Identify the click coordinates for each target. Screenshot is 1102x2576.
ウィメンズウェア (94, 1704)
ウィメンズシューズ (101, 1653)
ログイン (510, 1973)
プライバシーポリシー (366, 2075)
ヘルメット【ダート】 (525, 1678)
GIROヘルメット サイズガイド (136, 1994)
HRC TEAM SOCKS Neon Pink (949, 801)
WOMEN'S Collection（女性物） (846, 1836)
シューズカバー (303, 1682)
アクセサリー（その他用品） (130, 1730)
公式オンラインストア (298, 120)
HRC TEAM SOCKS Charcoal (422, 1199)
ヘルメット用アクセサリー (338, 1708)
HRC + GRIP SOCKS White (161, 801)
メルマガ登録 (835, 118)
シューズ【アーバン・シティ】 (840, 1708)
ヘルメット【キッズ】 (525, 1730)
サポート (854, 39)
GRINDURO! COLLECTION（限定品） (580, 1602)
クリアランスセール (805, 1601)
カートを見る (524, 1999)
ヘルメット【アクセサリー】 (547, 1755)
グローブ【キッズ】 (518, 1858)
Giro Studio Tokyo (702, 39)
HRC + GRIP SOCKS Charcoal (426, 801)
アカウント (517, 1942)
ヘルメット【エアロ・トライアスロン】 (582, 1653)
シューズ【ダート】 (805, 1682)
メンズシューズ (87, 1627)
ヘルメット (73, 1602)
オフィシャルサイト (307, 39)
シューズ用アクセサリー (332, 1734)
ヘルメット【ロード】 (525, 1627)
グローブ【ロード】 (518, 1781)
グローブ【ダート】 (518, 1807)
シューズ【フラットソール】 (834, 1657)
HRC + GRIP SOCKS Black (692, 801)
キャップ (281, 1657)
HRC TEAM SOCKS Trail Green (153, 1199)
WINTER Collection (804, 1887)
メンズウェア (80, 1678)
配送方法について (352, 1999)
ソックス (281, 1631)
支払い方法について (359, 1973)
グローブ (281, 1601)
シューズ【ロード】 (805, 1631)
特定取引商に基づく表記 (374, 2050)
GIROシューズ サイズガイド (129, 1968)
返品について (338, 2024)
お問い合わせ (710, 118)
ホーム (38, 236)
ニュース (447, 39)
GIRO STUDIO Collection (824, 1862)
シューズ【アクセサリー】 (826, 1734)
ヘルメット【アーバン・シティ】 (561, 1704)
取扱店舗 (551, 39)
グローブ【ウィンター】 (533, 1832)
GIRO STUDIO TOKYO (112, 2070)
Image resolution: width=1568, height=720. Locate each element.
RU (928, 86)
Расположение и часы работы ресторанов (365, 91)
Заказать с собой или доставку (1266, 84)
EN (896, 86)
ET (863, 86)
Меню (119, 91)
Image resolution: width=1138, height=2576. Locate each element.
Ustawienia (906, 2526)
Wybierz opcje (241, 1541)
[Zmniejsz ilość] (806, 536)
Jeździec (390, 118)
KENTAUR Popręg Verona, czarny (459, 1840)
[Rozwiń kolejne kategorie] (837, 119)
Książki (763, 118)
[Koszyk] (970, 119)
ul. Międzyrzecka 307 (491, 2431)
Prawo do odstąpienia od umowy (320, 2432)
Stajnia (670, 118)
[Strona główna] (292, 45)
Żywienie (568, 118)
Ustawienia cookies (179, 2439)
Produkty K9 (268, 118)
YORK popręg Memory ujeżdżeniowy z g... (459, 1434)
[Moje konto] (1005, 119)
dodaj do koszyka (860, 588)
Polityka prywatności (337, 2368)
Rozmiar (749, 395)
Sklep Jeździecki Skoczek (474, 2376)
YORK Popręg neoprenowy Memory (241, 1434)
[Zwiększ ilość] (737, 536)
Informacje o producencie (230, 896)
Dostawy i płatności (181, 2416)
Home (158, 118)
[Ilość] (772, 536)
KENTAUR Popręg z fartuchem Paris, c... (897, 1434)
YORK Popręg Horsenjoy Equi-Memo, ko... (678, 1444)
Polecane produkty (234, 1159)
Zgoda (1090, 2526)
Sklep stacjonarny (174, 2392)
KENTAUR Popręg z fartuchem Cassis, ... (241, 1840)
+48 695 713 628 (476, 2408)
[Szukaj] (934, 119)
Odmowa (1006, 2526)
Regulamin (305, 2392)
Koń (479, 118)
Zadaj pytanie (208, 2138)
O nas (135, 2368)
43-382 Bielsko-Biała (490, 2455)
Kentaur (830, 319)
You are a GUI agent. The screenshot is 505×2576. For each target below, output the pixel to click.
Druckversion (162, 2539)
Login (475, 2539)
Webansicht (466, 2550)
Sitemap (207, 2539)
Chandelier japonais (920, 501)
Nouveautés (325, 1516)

# Exercise directions:
Pull out every line of the records above that contains the string "fartuchem".

# Task response:
KENTAUR Popręg z fartuchem Paris, c... (897, 1434)
KENTAUR Popręg z fartuchem Cassis, ... (241, 1840)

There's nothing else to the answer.